- **Record extracts**:

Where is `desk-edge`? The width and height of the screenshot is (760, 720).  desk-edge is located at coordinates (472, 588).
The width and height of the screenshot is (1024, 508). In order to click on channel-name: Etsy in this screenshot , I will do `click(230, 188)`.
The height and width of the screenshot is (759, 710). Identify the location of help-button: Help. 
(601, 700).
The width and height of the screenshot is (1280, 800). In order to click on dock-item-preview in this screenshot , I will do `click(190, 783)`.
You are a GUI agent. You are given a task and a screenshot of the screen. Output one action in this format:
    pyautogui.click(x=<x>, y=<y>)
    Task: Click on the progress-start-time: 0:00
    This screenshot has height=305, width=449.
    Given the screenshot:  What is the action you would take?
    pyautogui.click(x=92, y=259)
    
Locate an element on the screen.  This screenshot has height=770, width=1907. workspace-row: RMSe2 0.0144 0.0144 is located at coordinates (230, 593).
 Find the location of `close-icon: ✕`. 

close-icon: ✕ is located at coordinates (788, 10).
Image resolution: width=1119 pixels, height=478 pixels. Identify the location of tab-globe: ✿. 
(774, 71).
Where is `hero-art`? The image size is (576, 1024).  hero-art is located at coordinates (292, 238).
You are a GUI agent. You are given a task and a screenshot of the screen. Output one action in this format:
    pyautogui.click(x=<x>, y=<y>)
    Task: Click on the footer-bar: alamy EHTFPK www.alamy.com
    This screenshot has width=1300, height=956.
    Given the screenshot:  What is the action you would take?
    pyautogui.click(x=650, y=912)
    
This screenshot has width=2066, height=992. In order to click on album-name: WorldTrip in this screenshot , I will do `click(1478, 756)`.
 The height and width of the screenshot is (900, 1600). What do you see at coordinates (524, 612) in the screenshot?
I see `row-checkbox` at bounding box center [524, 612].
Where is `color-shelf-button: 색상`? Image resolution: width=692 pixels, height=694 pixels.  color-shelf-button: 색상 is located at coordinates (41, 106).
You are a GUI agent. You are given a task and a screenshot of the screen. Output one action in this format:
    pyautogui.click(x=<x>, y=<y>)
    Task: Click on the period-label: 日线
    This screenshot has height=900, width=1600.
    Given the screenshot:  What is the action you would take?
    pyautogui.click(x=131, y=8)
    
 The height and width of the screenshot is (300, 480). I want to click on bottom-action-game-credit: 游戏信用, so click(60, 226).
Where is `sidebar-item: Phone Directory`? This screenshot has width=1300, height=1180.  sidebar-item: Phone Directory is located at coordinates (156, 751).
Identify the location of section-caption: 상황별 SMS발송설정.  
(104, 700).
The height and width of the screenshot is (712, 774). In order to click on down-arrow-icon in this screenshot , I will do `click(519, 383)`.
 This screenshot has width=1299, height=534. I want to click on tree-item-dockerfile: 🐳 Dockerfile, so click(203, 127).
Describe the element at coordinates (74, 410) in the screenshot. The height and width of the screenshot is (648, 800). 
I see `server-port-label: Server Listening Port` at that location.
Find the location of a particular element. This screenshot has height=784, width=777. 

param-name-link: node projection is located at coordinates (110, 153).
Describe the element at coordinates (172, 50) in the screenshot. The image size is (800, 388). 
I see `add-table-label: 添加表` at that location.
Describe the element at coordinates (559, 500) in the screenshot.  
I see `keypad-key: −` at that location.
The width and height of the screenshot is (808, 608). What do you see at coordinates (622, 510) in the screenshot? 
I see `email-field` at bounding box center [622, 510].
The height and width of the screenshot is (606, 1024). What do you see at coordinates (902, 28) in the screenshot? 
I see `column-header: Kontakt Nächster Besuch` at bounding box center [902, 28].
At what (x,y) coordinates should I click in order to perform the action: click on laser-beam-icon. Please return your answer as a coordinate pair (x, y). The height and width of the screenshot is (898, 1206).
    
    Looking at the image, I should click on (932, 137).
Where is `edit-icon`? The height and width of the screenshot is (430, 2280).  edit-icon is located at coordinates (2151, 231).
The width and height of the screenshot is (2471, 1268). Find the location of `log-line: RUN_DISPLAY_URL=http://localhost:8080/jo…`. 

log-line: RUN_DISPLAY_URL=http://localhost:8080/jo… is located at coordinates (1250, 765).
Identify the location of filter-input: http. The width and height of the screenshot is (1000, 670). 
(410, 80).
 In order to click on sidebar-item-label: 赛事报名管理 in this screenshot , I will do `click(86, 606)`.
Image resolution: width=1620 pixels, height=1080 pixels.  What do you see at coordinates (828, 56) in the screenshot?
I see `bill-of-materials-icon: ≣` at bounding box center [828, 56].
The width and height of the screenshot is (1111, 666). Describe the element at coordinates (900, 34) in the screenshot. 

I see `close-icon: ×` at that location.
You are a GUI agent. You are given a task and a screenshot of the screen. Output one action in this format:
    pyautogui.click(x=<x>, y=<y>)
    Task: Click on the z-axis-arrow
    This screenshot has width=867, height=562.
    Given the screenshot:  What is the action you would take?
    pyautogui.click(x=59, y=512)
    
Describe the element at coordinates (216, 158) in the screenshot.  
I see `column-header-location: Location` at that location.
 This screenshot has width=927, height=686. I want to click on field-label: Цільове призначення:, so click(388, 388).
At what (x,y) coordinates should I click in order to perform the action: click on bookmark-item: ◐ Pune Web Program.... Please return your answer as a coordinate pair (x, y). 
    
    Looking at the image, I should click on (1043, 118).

- **Problem to work on**: Put every line of the records above into a Markdown table with the columns Row and Line, leaving out blank lines.

- **Answer section**:
| Row | Line |
|---|---|
| 1 | Where is `desk-edge`? The width and height of the screenshot is (760, 720).  desk-edge is located at coordinates (472, 588). |
| 2 | The width and height of the screenshot is (1024, 508). In order to click on channel-name: Etsy in this screenshot , I will do `click(230, 188)`. |
| 3 | The height and width of the screenshot is (759, 710). Identify the location of help-button: Help.  |
| 4 | (601, 700). |
| 5 | The width and height of the screenshot is (1280, 800). In order to click on dock-item-preview in this screenshot , I will do `click(190, 783)`. |
| 6 | You are a GUI agent. You are given a task and a screenshot of the screen. Output one action in this format: |
| 7 |     pyautogui.click(x=<x>, y=<y>) |
| 8 |     Task: Click on the progress-start-time: 0:00 |
| 9 |     This screenshot has height=305, width=449. |
| 10 |     Given the screenshot:  What is the action you would take? |
| 11 |     pyautogui.click(x=92, y=259) |
| 12 | Locate an element on the screen.  This screenshot has height=770, width=1907. workspace-row: RMSe2 0.0144 0.0144 is located at coordinates (230, 593). |
| 13 |  Find the location of `close-icon: ✕`.  |
| 14 | close-icon: ✕ is located at coordinates (788, 10). |
| 15 | Image resolution: width=1119 pixels, height=478 pixels. Identify the location of tab-globe: ✿.  |
| 16 | (774, 71). |
| 17 | Where is `hero-art`? The image size is (576, 1024).  hero-art is located at coordinates (292, 238). |
| 18 | You are a GUI agent. You are given a task and a screenshot of the screen. Output one action in this format: |
| 19 |     pyautogui.click(x=<x>, y=<y>) |
| 20 |     Task: Click on the footer-bar: alamy EHTFPK www.alamy.com |
| 21 |     This screenshot has width=1300, height=956. |
| 22 |     Given the screenshot:  What is the action you would take? |
| 23 |     pyautogui.click(x=650, y=912) |
| 24 | This screenshot has width=2066, height=992. In order to click on album-name: WorldTrip in this screenshot , I will do `click(1478, 756)`. |
| 25 |  The height and width of the screenshot is (900, 1600). What do you see at coordinates (524, 612) in the screenshot? |
| 26 | I see `row-checkbox` at bounding box center [524, 612]. |
| 27 | Where is `color-shelf-button: 색상`? Image resolution: width=692 pixels, height=694 pixels.  color-shelf-button: 색상 is located at coordinates (41, 106). |
| 28 | You are a GUI agent. You are given a task and a screenshot of the screen. Output one action in this format: |
| 29 |     pyautogui.click(x=<x>, y=<y>) |
| 30 |     Task: Click on the period-label: 日线 |
| 31 |     This screenshot has height=900, width=1600. |
| 32 |     Given the screenshot:  What is the action you would take? |
| 33 |     pyautogui.click(x=131, y=8) |
| 34 |  The height and width of the screenshot is (300, 480). I want to click on bottom-action-game-credit: 游戏信用, so click(60, 226). |
| 35 | Where is `sidebar-item: Phone Directory`? This screenshot has width=1300, height=1180.  sidebar-item: Phone Directory is located at coordinates (156, 751). |
| 36 | Identify the location of section-caption: 상황별 SMS발송설정.   |
| 37 | (104, 700). |
| 38 | The height and width of the screenshot is (712, 774). In order to click on down-arrow-icon in this screenshot , I will do `click(519, 383)`. |
| 39 |  This screenshot has width=1299, height=534. I want to click on tree-item-dockerfile: 🐳 Dockerfile, so click(203, 127). |
| 40 | Describe the element at coordinates (74, 410) in the screenshot. The height and width of the screenshot is (648, 800).  |
| 41 | I see `server-port-label: Server Listening Port` at that location. |
| 42 | Find the location of a particular element. This screenshot has height=784, width=777.  |
| 43 | param-name-link: node projection is located at coordinates (110, 153). |
| 44 | Describe the element at coordinates (172, 50) in the screenshot. The image size is (800, 388).  |
| 45 | I see `add-table-label: 添加表` at that location. |
| 46 | Describe the element at coordinates (559, 500) in the screenshot.   |
| 47 | I see `keypad-key: −` at that location. |
| 48 | The width and height of the screenshot is (808, 608). What do you see at coordinates (622, 510) in the screenshot?  |
| 49 | I see `email-field` at bounding box center [622, 510]. |
| 50 | The height and width of the screenshot is (606, 1024). What do you see at coordinates (902, 28) in the screenshot?  |
| 51 | I see `column-header: Kontakt Nächster Besuch` at bounding box center [902, 28]. |
| 52 | At what (x,y) coordinates should I click in order to perform the action: click on laser-beam-icon. Please return your answer as a coordinate pair (x, y). The height and width of the screenshot is (898, 1206). |
| 53 |     Looking at the image, I should click on (932, 137). |
| 54 | Where is `edit-icon`? The height and width of the screenshot is (430, 2280).  edit-icon is located at coordinates (2151, 231). |
| 55 | The width and height of the screenshot is (2471, 1268). Find the location of `log-line: RUN_DISPLAY_URL=http://localhost:8080/jo…`.  |
| 56 | log-line: RUN_DISPLAY_URL=http://localhost:8080/jo… is located at coordinates (1250, 765). |
| 57 | Identify the location of filter-input: http. The width and height of the screenshot is (1000, 670).  |
| 58 | (410, 80). |
| 59 |  In order to click on sidebar-item-label: 赛事报名管理 in this screenshot , I will do `click(86, 606)`. |
| 60 | Image resolution: width=1620 pixels, height=1080 pixels.  What do you see at coordinates (828, 56) in the screenshot? |
| 61 | I see `bill-of-materials-icon: ≣` at bounding box center [828, 56]. |
| 62 | The width and height of the screenshot is (1111, 666). Describe the element at coordinates (900, 34) in the screenshot.  |
| 63 | I see `close-icon: ×` at that location. |
| 64 | You are a GUI agent. You are given a task and a screenshot of the screen. Output one action in this format: |
| 65 |     pyautogui.click(x=<x>, y=<y>) |
| 66 |     Task: Click on the z-axis-arrow |
| 67 |     This screenshot has width=867, height=562. |
| 68 |     Given the screenshot:  What is the action you would take? |
| 69 |     pyautogui.click(x=59, y=512) |
| 70 | Describe the element at coordinates (216, 158) in the screenshot.   |
| 71 | I see `column-header-location: Location` at that location. |
| 72 |  This screenshot has width=927, height=686. I want to click on field-label: Цільове призначення:, so click(388, 388). |
| 73 | At what (x,y) coordinates should I click in order to perform the action: click on bookmark-item: ◐ Pune Web Program.... Please return your answer as a coordinate pair (x, y).  |
| 74 |     Looking at the image, I should click on (1043, 118). |